Machine learning methods and data evaluation

If a contextualization into a larger sample (or spectra) population is required or if correlations are to be examined that are not visible at first glance in individual samples, a machine learning approach respectively a mathematical-statistical evaluation of the data is therefore required, also known as a 'soft modeling' approach. After reducing the number of wavelengths or the description using feature images, methods of image evaluation and graphical pattern recognition, such as wavelet analysis, can describe structures in the surface using just a few parameters. In a final step, a regression model, for example, is used to classify the sample as a whole.
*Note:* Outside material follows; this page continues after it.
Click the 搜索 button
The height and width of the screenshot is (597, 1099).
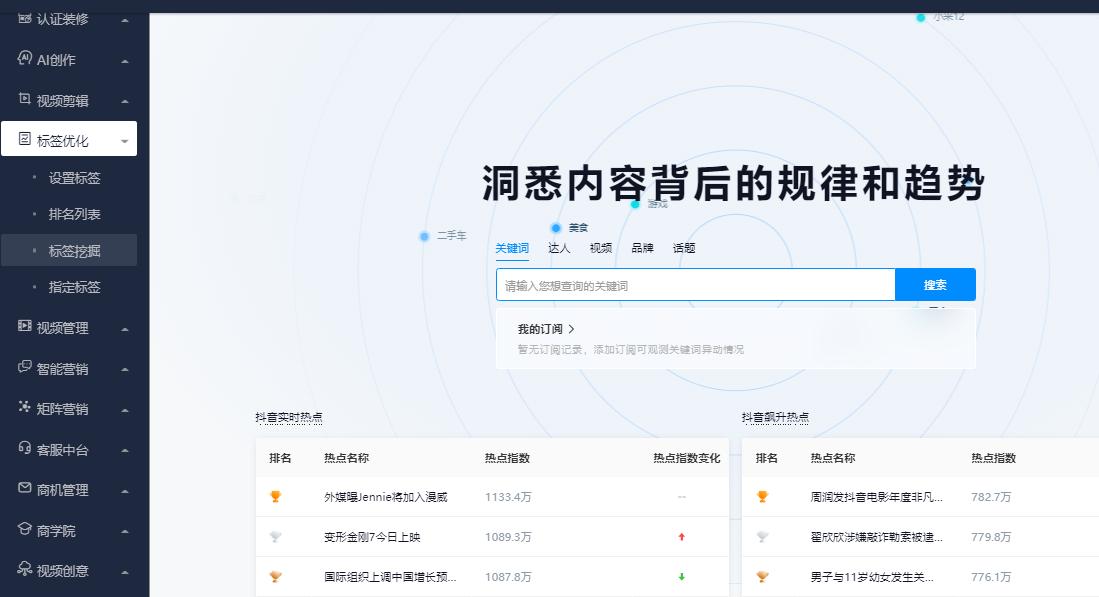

In this way, extensive, complex raw data can be analyzed for a target value.

Schematically procedure for data analysis

The prerequisite for this procedure, however, is that a machine learning model is trained using reference samples with a known target value, which can be used for the subsequent prediction of the target value from unknown spectra or new samples. A distinction is made between continuous regression models and classification models with discrete assignment of the target value. This prediction can be automated in the process and can be carried out very quickly, optical inspection using HSI technology is therefore also inline-capable.

If only the spectra totality is of interest and not their spatial distribution or the derivation of a target value, an evaluation and/or classification of the spectra or samples can also be carried out directly using methods of descriptive statistics or quantitative and qualitative multivariate data analysis (MVDA) [ ]. Qualitative methods of MVDA are also suitable if the target value of a sample population is unknown or no reference exists. Frequently used methods are principle component analysis (PCA) and cluster analysis (CA).